• **Extracted information**:

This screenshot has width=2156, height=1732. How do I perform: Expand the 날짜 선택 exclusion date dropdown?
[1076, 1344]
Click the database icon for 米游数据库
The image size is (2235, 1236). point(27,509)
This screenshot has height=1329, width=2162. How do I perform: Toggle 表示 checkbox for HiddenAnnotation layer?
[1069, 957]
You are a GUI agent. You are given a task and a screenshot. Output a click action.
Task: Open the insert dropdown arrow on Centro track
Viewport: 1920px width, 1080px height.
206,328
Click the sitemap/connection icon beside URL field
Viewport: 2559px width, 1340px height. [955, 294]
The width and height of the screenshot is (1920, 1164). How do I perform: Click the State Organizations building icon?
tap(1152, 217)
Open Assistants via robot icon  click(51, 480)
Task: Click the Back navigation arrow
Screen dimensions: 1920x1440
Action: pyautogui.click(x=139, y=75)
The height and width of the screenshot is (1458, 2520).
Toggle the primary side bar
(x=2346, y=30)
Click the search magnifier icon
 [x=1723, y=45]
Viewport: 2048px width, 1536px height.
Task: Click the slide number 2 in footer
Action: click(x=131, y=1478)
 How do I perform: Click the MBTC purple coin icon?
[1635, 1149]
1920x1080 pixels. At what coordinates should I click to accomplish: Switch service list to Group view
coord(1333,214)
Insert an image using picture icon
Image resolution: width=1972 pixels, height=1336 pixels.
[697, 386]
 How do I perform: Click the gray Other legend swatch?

• **Activity**: Please repeat the material exactly as it appears above.

• **Expected answer**:
This screenshot has width=2156, height=1732. How do I perform: Expand the 날짜 선택 exclusion date dropdown?
[1076, 1344]
Click the database icon for 米游数据库
The image size is (2235, 1236). point(27,509)
This screenshot has height=1329, width=2162. How do I perform: Toggle 表示 checkbox for HiddenAnnotation layer?
[1069, 957]
You are a GUI agent. You are given a task and a screenshot. Output a click action.
Task: Open the insert dropdown arrow on Centro track
Viewport: 1920px width, 1080px height.
206,328
Click the sitemap/connection icon beside URL field
Viewport: 2559px width, 1340px height. [955, 294]
The width and height of the screenshot is (1920, 1164). How do I perform: Click the State Organizations building icon?
tap(1152, 217)
Open Assistants via robot icon  click(51, 480)
Task: Click the Back navigation arrow
Screen dimensions: 1920x1440
Action: pyautogui.click(x=139, y=75)
The height and width of the screenshot is (1458, 2520).
Toggle the primary side bar
(x=2346, y=30)
Click the search magnifier icon
 [x=1723, y=45]
Viewport: 2048px width, 1536px height.
Task: Click the slide number 2 in footer
Action: click(x=131, y=1478)
 How do I perform: Click the MBTC purple coin icon?
[1635, 1149]
1920x1080 pixels. At what coordinates should I click to accomplish: Switch service list to Group view
coord(1333,214)
Insert an image using picture icon
Image resolution: width=1972 pixels, height=1336 pixels.
[697, 386]
 How do I perform: Click the gray Other legend swatch?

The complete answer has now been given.